Hoy es San Andrés y buscamos la música de una destacada personalidad de la vida cultural británica: sir James MacMillan, natural de Ayrshire (Escocia). Católico devoto e inteligente personaje con importante proyección en los medios sociales, MacMillan aborda la espiritualidad y la política de frente cuando muchos otros prefieren nadar y guardar la ropa.
(Imagínense: ¡sirve a Dios y a la política!) «Jimmy», como dice llamarse cuando se presenta, es una prueba viviente de que se puede ser compositor clásico de orden trascendente sin estar encerrado en la proverbial torre de marfil. Como compositor está en constante diálogo con Dios, aunque utiliza su cerebro de gigante, entrega su corazón, se mancha las manos con la materia de la vida humana; es uno de los nuestros.
Y además, la música. La música. La primera vez que tropecé con ella estaba en la universidad y paseaba por una calle, cerca de una de las capillas, y oí que de ella salía este sonido sublime. Seguí la pista, fascinada, y de pronto me vi ante un coro que ensayaba un concierto que iba a darse aquella tarde. Petrificada a causa de su belleza, sentí que la música me inundaba, me penetraba, me transportaba a otro plano de la existencia. Espiritualmente elevada, cuando terminó el ensayo pregunté qué era aquello. «James MacMillan», me respondieron. «Las siete palabras de la Cruz». Cancelé los planes que tenía, fui al concierto, compré el CD y desde entonces fui adicta.

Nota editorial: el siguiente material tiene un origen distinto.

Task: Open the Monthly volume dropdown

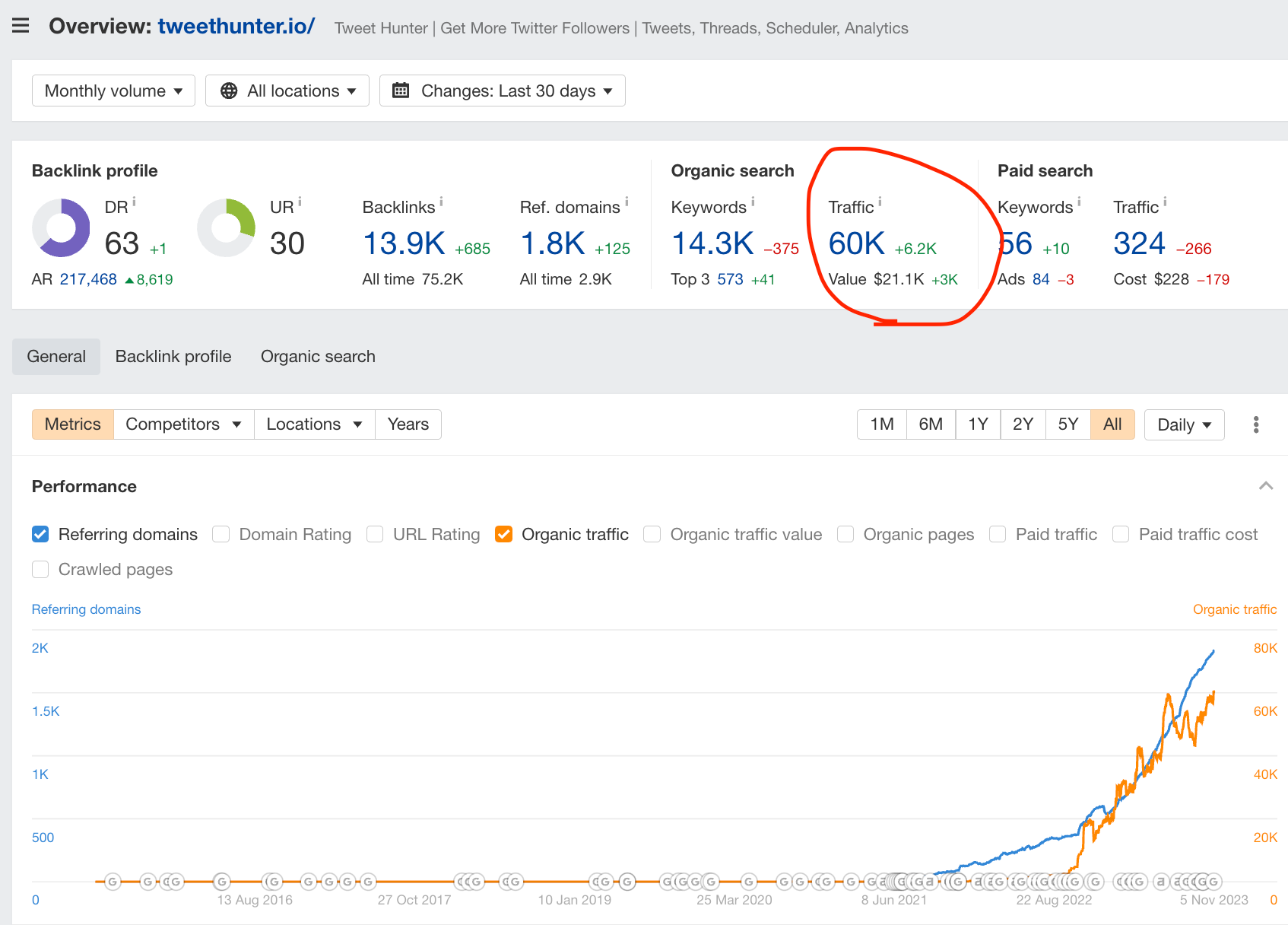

Este Miserere que nos abre en canal es un homenaje al canto llano y a las armonías de Allegri (7 de febrero), aunque el resultado es muy diferente. MacMillan da rienda suelta a estos brotes expresivos, alternándolos con momentos de silencio y luego lo resuelve todo en una catarsis de puro y exquisito mi mayor. Es una musicalización profundamente personal, pero a mí me parece universal por su franqueza.